Charlot Salwai Tabimasmas (born 24 April 1963) is a Vanuatuan politician, former accountant, and political advisor. He was the Prime Minister of Vanuatu, having been elected on 11 February 2016 following the 2016 general election, and dismissed on 20 April 2020 following the 2020 general election. He is the leader of the Reunification of Movements for Change (RMC), which is part of the Unity for Change bloc. Salwai is a Francophone from Pentecost Island.

Biography
Born in 1963, he learned speaking French as a teenager. He attended Bourail College to obtain his General Education Certificate, Bourail Technical College to obtain his Technical Education Certificate, and Lycée Blaise Pascal in Nouméa for his Baccalauréat technologique G2.

Salwai had previously served as Minister for Trade and Industries, Minister for Lands and Natural Resources, Minister for Education, Minister for Finance and Economic Management (2012-2013), and Minister of Internal Affairs. He has also served as Chairman of the Public Accounts Committee, Leader of the Opposition Whip, and Deputy Opposition Leader.

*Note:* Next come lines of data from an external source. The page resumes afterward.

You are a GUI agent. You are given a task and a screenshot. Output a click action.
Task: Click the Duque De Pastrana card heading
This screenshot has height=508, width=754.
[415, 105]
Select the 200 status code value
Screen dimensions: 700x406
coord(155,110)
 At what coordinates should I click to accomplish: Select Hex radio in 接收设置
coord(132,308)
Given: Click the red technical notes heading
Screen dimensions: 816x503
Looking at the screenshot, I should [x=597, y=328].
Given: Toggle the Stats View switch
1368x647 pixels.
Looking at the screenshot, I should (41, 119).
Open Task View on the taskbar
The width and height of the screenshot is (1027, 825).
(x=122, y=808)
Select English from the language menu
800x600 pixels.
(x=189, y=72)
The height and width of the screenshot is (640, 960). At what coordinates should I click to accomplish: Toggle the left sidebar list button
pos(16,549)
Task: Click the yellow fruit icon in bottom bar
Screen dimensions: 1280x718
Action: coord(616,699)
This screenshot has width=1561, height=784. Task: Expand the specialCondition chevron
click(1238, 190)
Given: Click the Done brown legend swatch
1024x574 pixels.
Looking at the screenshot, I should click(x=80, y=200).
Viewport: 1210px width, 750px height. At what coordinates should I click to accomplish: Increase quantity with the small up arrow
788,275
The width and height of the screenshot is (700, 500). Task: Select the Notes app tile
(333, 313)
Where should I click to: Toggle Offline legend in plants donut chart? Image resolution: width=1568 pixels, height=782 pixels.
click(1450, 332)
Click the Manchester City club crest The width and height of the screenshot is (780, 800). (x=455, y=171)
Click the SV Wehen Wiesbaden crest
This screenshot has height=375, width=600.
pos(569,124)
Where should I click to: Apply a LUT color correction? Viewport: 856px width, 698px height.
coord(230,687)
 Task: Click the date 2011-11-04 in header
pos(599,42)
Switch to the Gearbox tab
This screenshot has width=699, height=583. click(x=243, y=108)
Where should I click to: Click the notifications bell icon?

In August 2016, he was re-elected as leader of the RMC. In late November 2016 Salwai survived an attempt at a motion of no-confidence, with MP's being divided on procedural points regarding the motion and attachment of a summons. In August 2020 he, former cabinet ministers Matai Seremaiah and Jerome Ludvaune and former MP Tom Korr were committed to the Supreme Court on charges of bribery and corruption over allegations he had bribed MPs who had signed the motion. Salwai was also charged with perjury.

Salwai is a Protestant Christian and is able to speak some English. In the summer of 2017, he appeared in South Korea at the RUTC "World Remnant Conference".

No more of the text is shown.